- **Objective**
Convert everything in the data from the line containing "Edit the Commercial" down to the line containing "point(104,64)", both included, into a JSON list of strings with one string per line. Leave out blank lines.

┄┄┄┄┄┄

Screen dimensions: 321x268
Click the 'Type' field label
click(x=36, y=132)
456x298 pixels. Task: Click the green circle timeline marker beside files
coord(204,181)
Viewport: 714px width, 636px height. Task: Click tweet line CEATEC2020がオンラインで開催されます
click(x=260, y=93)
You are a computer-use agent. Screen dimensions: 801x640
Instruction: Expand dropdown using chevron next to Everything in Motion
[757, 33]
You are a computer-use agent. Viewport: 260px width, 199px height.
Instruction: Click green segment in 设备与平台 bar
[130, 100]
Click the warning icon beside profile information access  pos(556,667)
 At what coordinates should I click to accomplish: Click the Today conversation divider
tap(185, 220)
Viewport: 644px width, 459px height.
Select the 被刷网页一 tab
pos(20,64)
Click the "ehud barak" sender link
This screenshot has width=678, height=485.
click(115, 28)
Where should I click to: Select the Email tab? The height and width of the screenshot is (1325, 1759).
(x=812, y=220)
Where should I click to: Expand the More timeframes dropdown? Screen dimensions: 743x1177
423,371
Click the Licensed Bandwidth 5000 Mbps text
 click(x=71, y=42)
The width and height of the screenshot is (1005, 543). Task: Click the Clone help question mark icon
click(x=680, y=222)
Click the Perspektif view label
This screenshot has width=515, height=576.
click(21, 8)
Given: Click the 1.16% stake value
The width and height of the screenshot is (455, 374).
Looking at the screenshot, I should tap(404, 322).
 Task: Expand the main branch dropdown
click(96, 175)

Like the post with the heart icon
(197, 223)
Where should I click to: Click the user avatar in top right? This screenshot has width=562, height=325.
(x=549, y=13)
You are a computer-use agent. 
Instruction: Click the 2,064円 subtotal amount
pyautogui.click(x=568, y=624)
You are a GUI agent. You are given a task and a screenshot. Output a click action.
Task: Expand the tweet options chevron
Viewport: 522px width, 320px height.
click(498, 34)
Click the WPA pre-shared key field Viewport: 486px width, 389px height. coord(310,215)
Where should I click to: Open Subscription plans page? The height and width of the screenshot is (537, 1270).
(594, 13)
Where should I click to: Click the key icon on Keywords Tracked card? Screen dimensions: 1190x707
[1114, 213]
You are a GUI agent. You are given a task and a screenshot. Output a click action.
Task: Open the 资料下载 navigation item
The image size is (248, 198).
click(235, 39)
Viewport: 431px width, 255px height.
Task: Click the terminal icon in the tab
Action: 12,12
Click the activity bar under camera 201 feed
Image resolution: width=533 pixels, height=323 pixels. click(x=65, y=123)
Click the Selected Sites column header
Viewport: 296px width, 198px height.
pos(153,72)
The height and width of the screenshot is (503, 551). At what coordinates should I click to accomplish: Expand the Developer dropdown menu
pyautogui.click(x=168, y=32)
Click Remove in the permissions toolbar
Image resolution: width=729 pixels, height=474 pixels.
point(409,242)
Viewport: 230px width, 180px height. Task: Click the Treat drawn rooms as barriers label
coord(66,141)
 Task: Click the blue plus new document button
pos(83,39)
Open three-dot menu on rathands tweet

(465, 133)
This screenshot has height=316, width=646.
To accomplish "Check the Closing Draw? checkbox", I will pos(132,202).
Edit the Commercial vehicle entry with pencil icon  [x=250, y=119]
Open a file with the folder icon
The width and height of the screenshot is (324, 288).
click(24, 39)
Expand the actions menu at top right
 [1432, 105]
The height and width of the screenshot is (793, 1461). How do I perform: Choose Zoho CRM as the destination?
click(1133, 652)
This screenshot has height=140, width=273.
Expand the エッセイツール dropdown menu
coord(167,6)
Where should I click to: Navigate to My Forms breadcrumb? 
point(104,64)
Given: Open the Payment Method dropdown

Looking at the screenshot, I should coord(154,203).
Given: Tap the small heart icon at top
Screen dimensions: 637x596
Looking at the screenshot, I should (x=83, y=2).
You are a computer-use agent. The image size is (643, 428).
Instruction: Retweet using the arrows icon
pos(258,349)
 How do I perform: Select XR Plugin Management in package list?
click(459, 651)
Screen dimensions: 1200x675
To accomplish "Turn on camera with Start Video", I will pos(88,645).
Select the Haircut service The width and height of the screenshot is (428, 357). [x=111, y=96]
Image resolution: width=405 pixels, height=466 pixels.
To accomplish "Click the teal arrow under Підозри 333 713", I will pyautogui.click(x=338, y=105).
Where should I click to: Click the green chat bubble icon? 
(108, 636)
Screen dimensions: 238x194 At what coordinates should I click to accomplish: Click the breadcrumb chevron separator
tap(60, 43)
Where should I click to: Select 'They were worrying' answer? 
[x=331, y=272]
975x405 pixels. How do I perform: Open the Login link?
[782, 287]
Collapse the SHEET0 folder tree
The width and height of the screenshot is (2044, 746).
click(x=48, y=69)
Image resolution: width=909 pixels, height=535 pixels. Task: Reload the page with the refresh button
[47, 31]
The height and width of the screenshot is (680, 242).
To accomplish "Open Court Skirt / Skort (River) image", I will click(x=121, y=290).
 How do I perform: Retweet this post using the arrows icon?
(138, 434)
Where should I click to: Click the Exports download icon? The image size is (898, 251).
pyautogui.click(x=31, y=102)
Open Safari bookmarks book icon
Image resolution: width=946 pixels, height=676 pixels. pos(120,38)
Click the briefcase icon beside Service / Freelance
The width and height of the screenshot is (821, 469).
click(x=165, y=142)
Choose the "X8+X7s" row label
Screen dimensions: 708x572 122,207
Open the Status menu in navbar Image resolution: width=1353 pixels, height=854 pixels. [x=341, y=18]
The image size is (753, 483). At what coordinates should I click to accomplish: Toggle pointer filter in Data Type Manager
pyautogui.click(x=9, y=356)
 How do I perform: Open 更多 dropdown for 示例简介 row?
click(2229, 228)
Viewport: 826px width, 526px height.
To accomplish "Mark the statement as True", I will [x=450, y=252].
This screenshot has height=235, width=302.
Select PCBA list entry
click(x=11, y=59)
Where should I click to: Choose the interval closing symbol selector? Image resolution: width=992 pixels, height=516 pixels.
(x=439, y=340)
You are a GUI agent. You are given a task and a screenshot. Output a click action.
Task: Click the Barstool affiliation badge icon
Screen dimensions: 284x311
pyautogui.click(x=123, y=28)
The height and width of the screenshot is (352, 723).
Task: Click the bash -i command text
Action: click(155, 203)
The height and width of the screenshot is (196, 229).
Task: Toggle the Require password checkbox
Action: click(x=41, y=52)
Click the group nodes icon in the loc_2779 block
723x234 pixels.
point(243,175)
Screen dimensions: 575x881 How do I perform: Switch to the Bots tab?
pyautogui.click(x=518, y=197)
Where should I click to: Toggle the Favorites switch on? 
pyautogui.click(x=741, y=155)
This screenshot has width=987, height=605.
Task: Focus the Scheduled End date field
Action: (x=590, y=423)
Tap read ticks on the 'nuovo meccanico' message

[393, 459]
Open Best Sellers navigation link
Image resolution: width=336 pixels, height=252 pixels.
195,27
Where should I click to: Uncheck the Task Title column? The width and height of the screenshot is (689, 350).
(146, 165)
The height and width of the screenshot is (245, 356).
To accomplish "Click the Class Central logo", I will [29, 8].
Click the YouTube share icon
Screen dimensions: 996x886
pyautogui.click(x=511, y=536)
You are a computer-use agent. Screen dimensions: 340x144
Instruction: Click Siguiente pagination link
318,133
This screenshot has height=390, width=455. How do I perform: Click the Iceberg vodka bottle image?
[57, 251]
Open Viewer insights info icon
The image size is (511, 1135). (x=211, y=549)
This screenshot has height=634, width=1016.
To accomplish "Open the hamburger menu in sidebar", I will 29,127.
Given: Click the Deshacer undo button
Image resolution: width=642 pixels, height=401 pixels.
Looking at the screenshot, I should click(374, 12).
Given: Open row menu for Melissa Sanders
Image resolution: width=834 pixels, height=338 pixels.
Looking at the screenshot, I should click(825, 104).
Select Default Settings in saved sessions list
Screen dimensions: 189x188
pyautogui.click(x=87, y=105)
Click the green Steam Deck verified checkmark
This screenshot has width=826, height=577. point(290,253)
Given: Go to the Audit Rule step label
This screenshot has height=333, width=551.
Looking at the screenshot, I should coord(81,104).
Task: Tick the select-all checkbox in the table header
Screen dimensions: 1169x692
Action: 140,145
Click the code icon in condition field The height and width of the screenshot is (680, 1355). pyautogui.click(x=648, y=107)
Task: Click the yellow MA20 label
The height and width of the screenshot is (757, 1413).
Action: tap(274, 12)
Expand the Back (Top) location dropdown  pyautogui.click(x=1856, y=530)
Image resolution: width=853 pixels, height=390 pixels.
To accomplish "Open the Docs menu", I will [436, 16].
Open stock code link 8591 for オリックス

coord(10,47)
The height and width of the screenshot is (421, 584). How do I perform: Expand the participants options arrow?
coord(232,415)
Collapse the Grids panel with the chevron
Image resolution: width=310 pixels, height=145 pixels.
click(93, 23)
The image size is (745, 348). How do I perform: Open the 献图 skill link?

┄┄┄┄┄┄

- **Solution to this task**
[
  "Edit the Commercial vehicle entry with pencil icon  [x=250, y=119]",
  "Open a file with the folder icon",
  "The width and height of the screenshot is (324, 288).",
  "click(24, 39)",
  "Expand the actions menu at top right",
  " [1432, 105]",
  "The height and width of the screenshot is (793, 1461). How do I perform: Choose Zoho CRM as the destination?",
  "click(1133, 652)",
  "This screenshot has height=140, width=273.",
  "Expand the エッセイツール dropdown menu",
  "coord(167,6)",
  "Where should I click to: Navigate to My Forms breadcrumb? ",
  "point(104,64)"
]